Ochoa is not alone. Jodee Wright, a public-sector worker in Oregon, never joined the SEIU, but had dues withheld from her paycheck. She asked to see the document allegedly authorizing the withholding and found that her signature was forged. Christopher Zielinski, another public-sector worker in Oregon, found the same thing.

The Freedom Foundation, a conservative union-watchdog group, has found about a dozen cases where unions allegedly forged someone’s signature in order to keep taking money from their paycheck. Though it may seem like a simple question, lower-court rulings have failed to address the issue head-on.

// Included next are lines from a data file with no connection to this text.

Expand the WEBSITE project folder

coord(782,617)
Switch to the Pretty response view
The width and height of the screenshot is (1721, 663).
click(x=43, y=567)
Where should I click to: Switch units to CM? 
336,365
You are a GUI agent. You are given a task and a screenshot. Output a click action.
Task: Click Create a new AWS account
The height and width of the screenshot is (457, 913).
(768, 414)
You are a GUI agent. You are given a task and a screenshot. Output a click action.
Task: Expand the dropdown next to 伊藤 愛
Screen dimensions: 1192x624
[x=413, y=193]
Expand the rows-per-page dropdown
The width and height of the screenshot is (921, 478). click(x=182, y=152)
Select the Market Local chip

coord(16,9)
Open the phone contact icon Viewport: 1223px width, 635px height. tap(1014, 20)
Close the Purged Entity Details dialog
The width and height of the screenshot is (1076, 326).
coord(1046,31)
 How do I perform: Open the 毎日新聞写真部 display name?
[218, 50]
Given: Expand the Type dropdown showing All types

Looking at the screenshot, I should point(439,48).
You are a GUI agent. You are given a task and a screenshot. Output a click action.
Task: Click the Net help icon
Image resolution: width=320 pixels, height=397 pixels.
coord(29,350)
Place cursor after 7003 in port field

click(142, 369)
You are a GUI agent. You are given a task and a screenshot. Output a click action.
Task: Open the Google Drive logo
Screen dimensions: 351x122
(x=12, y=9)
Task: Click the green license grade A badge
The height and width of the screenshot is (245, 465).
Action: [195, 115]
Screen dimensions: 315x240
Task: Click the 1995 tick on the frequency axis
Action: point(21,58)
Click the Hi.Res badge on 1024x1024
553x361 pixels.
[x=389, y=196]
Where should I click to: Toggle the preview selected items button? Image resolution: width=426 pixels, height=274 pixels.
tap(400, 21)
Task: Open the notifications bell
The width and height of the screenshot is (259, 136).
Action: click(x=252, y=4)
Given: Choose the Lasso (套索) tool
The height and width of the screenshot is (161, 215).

Freedom Foundation chief litigation counsel Eric Stahlfeld told National Review that, “What we’re complaining about is that the government is taking money from workers and giving it to unions for political speech.” Under Harris and Janus, that is a First Amendment issue, because it amounts to compelled political speech. The 14th Amendment is also implicated, Stahlfeld said, because the workers in these cases had the money, which is their property, taken from them without due process.

That the withholding happened through forgery makes it especially unsavory, but in cases where it happened without forgery, such as Janus, the constitutional issue is identical, Stahlfeld argued. “Analytically, I don’t see how it’s any different from Mark Janus,” he said. The Court held in Janus that, “Unless employees clearly and affirmatively consent before any money is taken from them,” withholding that money is not permitted. Neither Ochoa, Wright, nor Zielinski provided consent, and the only consent the union could point to was not genuine.

But the Ninth Circuit Court of Appeals has said that the state was not allowed to consider whether the consent was genuine. In Ochoa’s case, it ruled that under the relevant state law, “Neither the State nor the private defendants to whom it delegated its duties had the authority to question whether the representations from SEIU were accurate; they were simply directed to make the withholdings based on the information the union provided.” In Wright’s case, it ruled that the state only plays a “ministerial role in processing dues deductions” and properly deducts dues from all workers on a union-provided list.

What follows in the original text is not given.